Taken together, these practices are essential for scientific reliability. The absence of scripted, versioned and environment-controlled workflows is a major source of irreproducible findings. If in doubt, ask for support before analysis starts; it is much easier to build reproducibility into a project than to repair it afterwards.
Use of large language models (LLMs) in data analysis
LLMs are increasingly used to assist with coding, exploratory analysis and tool development. They can accelerate routine tasks, generate prototype code and help clarify options when planning analytical approaches. At the same time, their output must be treated with caution.
Rapid development, but uncertain validity.
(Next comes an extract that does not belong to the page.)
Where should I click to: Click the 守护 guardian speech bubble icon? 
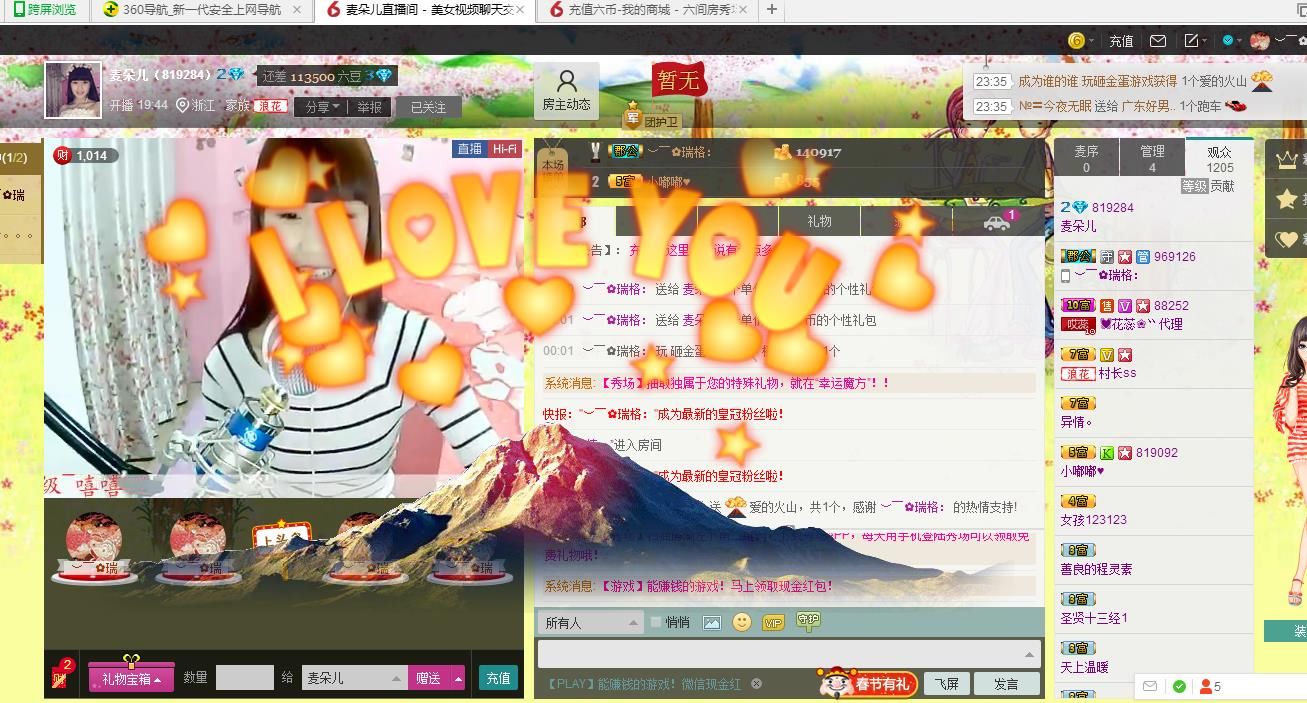808,621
LLMs can produce code that appears plausible yet contains subtle errors, inefficient logic or incorrect assumptions. As analyses become more complex, these issues become harder to detect, and undetected mistakes can compromise entire projects.
Tight control required.
LLM-generated code should never be used without critical review, testing and validation. This includes checking that the code actually performs what it claims to perform, that it matches the study design and that it integrates correctly with the rest of the workflow. Transparency is essential: generated code should be version-controlled, commented and tested just like manually written code.
Role in research workflows.
LLMs can support experienced analysts, but they do not replace expertise. They should not be used to bypass conceptual understanding of the analysis or to patch gaps in methodological planning. Their safe use requires a clear analytical strategy, strong scepticism and continuous quality control.
We are collecting practical experience with LLM integration into data pre- and postprocessing workflows. We are happy to share insights and offer consultation on responsible, controlled use of LLMs in research settings.